Try it » Could you return all of the entries word for word, minus any pictures?
━━━━━ Record excerpts ━━━━━
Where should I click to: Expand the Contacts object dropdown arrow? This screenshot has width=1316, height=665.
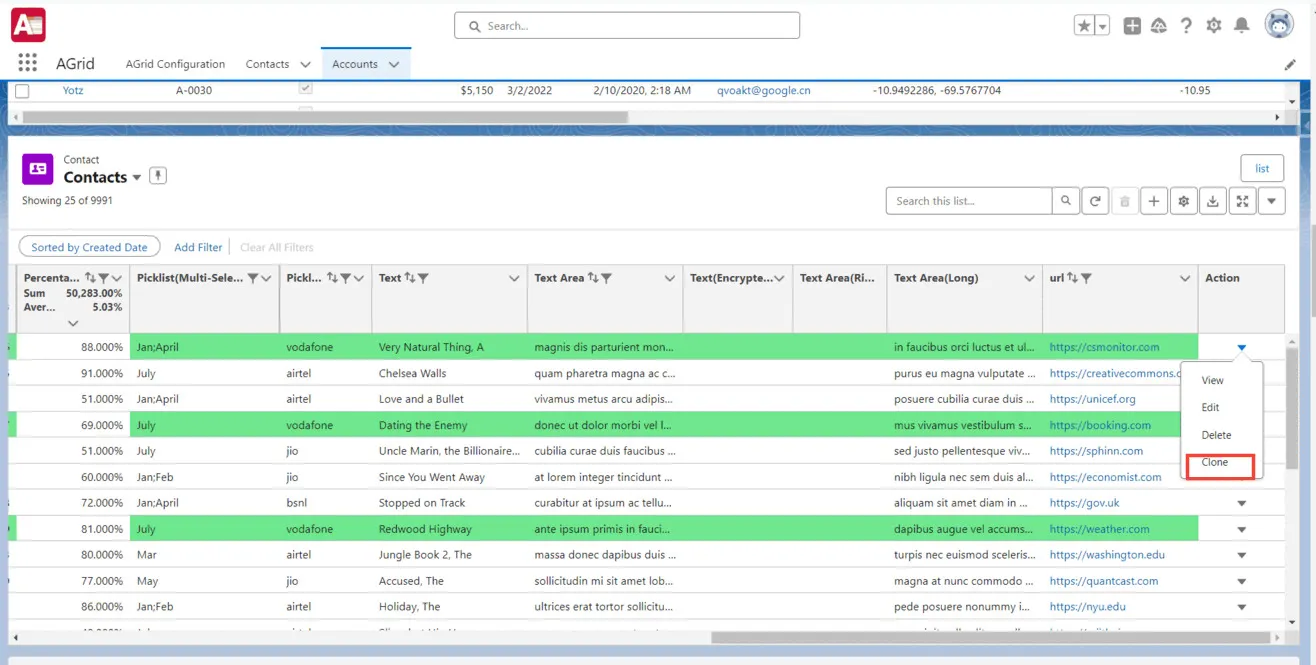137,177
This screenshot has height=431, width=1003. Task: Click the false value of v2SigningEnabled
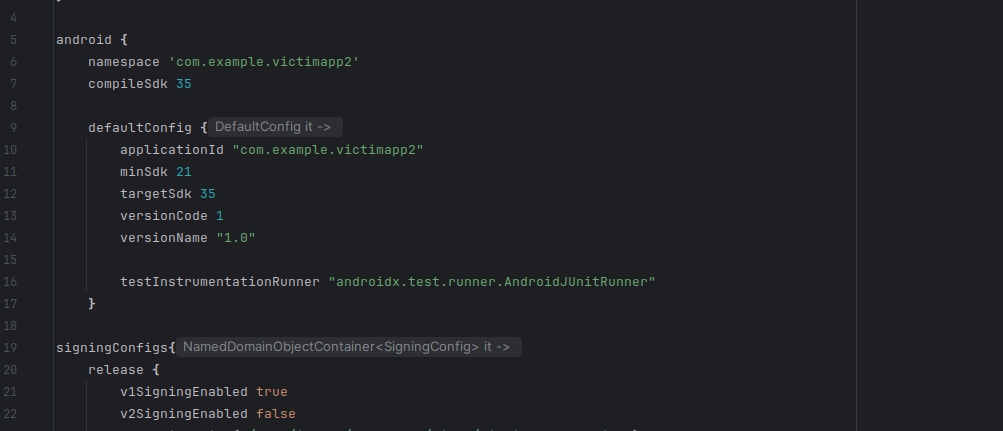(x=276, y=414)
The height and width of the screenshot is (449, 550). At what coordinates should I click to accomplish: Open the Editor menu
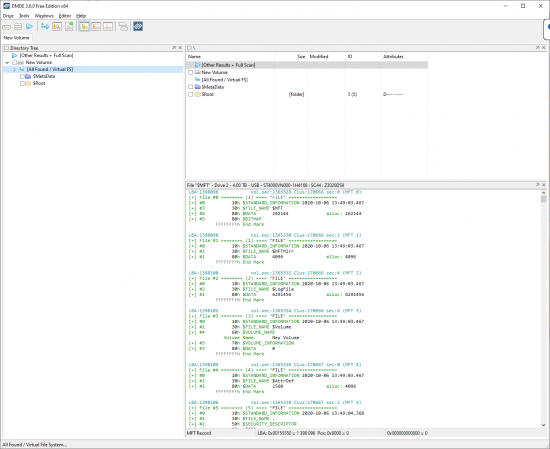pyautogui.click(x=65, y=16)
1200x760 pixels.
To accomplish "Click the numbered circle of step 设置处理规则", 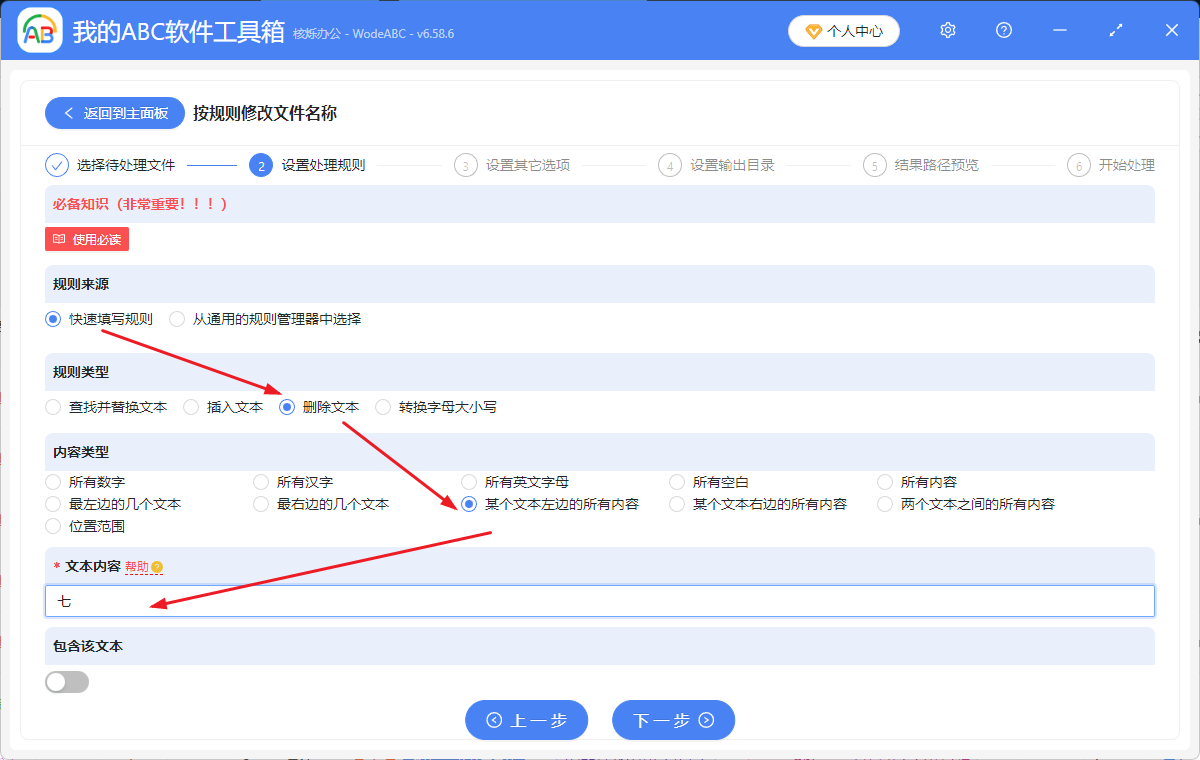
━━━━━
Exercise result »
Where should I click to: Expand the Contacts object dropdown arrow? This screenshot has width=1316, height=665.
137,177
This screenshot has height=431, width=1003. Task: Click the false value of v2SigningEnabled
(x=276, y=414)
The height and width of the screenshot is (449, 550). At what coordinates should I click to accomplish: Open the Editor menu
pyautogui.click(x=65, y=16)
1200x760 pixels.
To accomplish "Click the numbered circle of step 设置处理规则", 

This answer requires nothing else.